READING TEXT:
──────────────────────────────
1) Finding the need in the market is the core of entrepreneurship

  • What methods did you use to figure out the need of your business in the real estate market?

“There was really no method; it was a series of hundreds of personal conversations.  We did have the opportunity to meet with our customers one-on-one, for the first thousand clients, so we were there at the point of sale.  Then we would talk to them whenever they had support questions, feature requests, or features that were confusing to them; or if they had comments about features or content they didn’t like.  There was a series of thousands of those smaller interactions; you start to develop pretty good intuition for what your customers are thinking and what they want so there was no system in the beginning.  Over time, however, we did become a more results and data driven company; we collect a lot of information  One of the benefits to acquiring 100,000 realtor leads every year is that we are the first ones to see the new people coming into the industry, therefore, have the opportunity to develop a relationship with them immediately.  We have all sorts of surveys and analytics that really determine not just what the agents of the day are thinking but the agents coming into the business of the day.  These are the ones who will be running the industry 3-5-7 years from now and we’ve used those strategies, a lot, to think about what we want to do next.”

  • Why is what you do a key part of any real estate company’s infrastructure and growth?
──────────────────────────────
DATA:
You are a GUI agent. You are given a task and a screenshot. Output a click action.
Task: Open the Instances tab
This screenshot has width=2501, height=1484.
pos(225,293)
──────────────────────────────
JOBS:
1. From the real estate interview, list every occasion on which the company would talk with its customers after the point of sale.
2. Carry on the real estate interview from its final line, keeping the same question-and-answer form.

RESULTS OF THE EXERCISE:
1.
- Support questions
- Feature requests
- Features that were confusing to them
- Comments about features or content they didn't like

2.
“Your company is only as good as the people who work there and we’re the one’s who stack your company with new employees.  There’s no doubt about it that we are one of the core services that you need if you want a thriving market center within the Keller Williams family.  This is how all real estate agents’ components and compensations are considered as well; they want to break even with their company, they want to survive in that role, they want to continue to make more money.  The reason that the vast majority of top tier agents perform so much better from your average or below average agents is because they have a high level of repeat referral business.  We’re giving you a way to capture repeat referral business online, which is hugely important.  If you want to be a top producing agent, you’re not going to be able to do it on your own; there aren't enough doors you can knock on or dinner parties you can go to, to meet new people that are buying and selling their homes.  You need to be somebody who is understood as a resource within your community that everyone’s worked with in the past, wants to work with you again and also wants to refer you to 3-5-6 of their friends, and we’re the means by which you could do that online.”

  • How do you continue to evolve, as a company, to match the needs of your market?

“Fortunately, we’re in a good growth trajectory right now, which means we get to bring in new talent frequently.  When you bring in new talent, they always bring in new perspective, new ideas, new technical resources and all of that helps us get stronger and better as a company.  Beyond that, a huge part of our ethic and who we are as a company is always, again, trying to look ahead to see the next thing we could do for our company.  It has to be an on-going conversation, day in and day out, ask yourself, ‘what is the next stage for us?’ and ‘what is the next thing we can do for our customers that’s going to blow their minds?’”

  • What tips can you give other CEOs around this topic?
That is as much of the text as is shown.